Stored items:
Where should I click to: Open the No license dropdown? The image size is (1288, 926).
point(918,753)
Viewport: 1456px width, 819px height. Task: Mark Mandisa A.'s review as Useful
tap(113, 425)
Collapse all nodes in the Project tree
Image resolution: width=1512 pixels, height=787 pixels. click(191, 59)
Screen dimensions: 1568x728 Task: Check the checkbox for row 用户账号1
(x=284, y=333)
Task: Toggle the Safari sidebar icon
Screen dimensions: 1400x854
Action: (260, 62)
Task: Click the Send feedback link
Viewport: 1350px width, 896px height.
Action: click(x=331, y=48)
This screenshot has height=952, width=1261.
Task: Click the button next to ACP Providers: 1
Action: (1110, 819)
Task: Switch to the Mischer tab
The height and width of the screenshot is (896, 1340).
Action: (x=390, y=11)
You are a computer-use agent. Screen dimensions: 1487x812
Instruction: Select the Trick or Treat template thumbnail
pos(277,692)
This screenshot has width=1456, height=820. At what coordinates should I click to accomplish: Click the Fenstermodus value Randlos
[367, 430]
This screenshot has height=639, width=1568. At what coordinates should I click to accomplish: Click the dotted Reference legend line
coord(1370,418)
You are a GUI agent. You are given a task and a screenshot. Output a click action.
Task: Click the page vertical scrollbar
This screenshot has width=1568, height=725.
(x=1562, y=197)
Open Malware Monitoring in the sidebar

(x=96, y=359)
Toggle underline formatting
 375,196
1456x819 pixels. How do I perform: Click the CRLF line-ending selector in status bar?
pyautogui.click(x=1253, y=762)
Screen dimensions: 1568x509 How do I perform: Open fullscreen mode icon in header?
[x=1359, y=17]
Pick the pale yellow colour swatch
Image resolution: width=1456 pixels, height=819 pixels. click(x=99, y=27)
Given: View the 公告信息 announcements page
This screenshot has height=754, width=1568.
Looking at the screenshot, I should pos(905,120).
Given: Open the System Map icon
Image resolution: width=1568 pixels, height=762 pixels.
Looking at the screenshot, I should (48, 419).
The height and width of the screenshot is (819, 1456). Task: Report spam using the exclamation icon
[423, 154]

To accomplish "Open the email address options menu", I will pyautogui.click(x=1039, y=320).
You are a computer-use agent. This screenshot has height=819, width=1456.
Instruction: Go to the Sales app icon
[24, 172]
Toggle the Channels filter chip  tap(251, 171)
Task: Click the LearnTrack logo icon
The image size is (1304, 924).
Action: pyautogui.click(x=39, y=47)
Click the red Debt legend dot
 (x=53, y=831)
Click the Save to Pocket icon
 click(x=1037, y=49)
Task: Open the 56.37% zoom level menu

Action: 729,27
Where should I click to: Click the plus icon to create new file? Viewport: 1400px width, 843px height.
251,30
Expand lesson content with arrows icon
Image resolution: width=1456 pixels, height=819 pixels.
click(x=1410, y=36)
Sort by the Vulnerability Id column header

▶ _Exercise goal_
All that belongs in the answer is the run of lines above from the line containing "Task: Toggle the Safari sidebar icon" through the line containing "Given: Open the System Map icon", exactly as written.

▶ _Response to this exercise_
Task: Toggle the Safari sidebar icon
Screen dimensions: 1400x854
Action: (260, 62)
Task: Click the Send feedback link
Viewport: 1350px width, 896px height.
Action: click(x=331, y=48)
This screenshot has height=952, width=1261.
Task: Click the button next to ACP Providers: 1
Action: (1110, 819)
Task: Switch to the Mischer tab
The height and width of the screenshot is (896, 1340).
Action: (x=390, y=11)
You are a computer-use agent. Screen dimensions: 1487x812
Instruction: Select the Trick or Treat template thumbnail
pos(277,692)
This screenshot has width=1456, height=820. At what coordinates should I click to accomplish: Click the Fenstermodus value Randlos
[367, 430]
This screenshot has height=639, width=1568. At what coordinates should I click to accomplish: Click the dotted Reference legend line
coord(1370,418)
You are a GUI agent. You are given a task and a screenshot. Output a click action.
Task: Click the page vertical scrollbar
This screenshot has width=1568, height=725.
(x=1562, y=197)
Open Malware Monitoring in the sidebar

(x=96, y=359)
Toggle underline formatting
 375,196
1456x819 pixels. How do I perform: Click the CRLF line-ending selector in status bar?
pyautogui.click(x=1253, y=762)
Screen dimensions: 1568x509 How do I perform: Open fullscreen mode icon in header?
[x=1359, y=17]
Pick the pale yellow colour swatch
Image resolution: width=1456 pixels, height=819 pixels. click(x=99, y=27)
Given: View the 公告信息 announcements page
This screenshot has height=754, width=1568.
Looking at the screenshot, I should pos(905,120).
Given: Open the System Map icon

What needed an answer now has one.